Kidnapping is a real problem, and countermeasures that help reduce the risk are a good thing. But remember that security is always a trade off, and a good security system is one where the security benefits are worth the money, convenience, and liberties that are being given up. Quite simply, this system isn’t worth it."

Schneier's latest Crypto-Gram full of sensible commentary on a wide range of security issues has just been posted.

Verizon blanket ban on UK emails

I missed an interesting story in Wired last week. Verizon have apparently been blocking all email from the UK and other parts of Europe for several weeks.

I guess censorship by a communications service provider is ok in the Land of the Free, as long as it's only those foreigners that get censored. I'm being a little unfair. Private corporations are, of course, fully entitled to engage in censorship in the free market.

According to Wired,

"Verizon began blocking ranges of IP addresses belonging to British and European ISPs on Dec. 22, according to the company. The blacklisting of e-mail from abroad was in response to spam coming from the region, according to a customer service representative at Verizon who identified himself only as "Gary." He said company policy prevents him from giving out his last name."

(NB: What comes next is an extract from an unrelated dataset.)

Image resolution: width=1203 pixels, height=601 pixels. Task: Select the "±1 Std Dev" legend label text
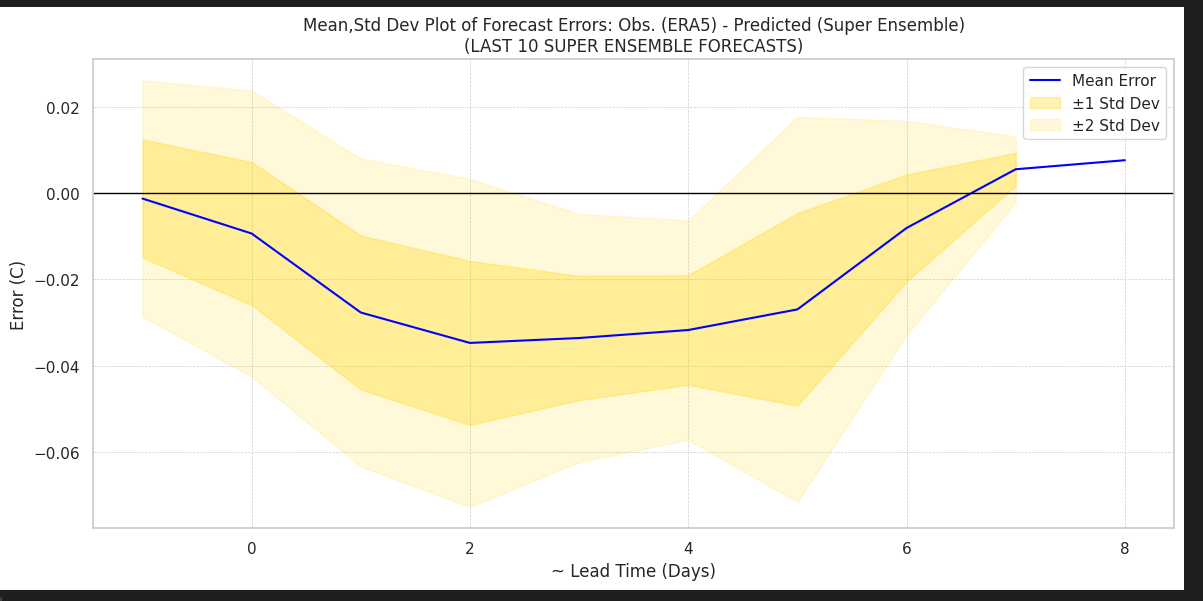click(x=1115, y=103)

I recall a similar case about 5 years ago, which I wrote about at the time. On 20 October, 1999, IDT, a New Jersey based ISP, blocked all email from the UK because some of its customers had received a large number of offensive unsolicited emails, apparently from a UK address. The spammer had actually exploited a security hole in a UK university's system. This made it appear as if the bulk emails were originating from there. The university (of Leeds) claim that IDT did not contact them before they took their action.

Even if the emails had come from that university, or some of the spam currently bothering Verizon is sprouting from the UK, it is a bit drastic to cut off an entire country in response [if that is what is actually happening].

The infamous torture memo

The Dean of Yale law school, Harold Koh, has testified during Alberto Gonzales' confirmation hearings for the position of Attorney General of the United States. Koh said the infamous torture memo, which attempted to provide a legal justification for engaging in torture, was:

"in my professional opinion as a law professor and a law dean, the Bybee memorandum is perhaps the most clearly legally erroneous opinion I have ever read."

Gonzales is the White House counsel who asked for the torture opinion and received the "Memorandum from Assistant Attorney General Jay S. Bybee to The White House Counsel on interrogation methods that do not violate prohibitions against torture" in response in August 2002. He has now repudiated the part of the memo that stated:

"The Congress may no more regulate the president's ability to detain and interrogate enemy combatants than it may regulate his ability to direct troop movements on the battlefield"

The Gonzales hearings have proved to be less contentious than a number of people were predicting they might be.

John Dean, former White House Counsel to President Nixon, who writes this Findlaw report on the issue, is not exactly a fan of the current administration, of course.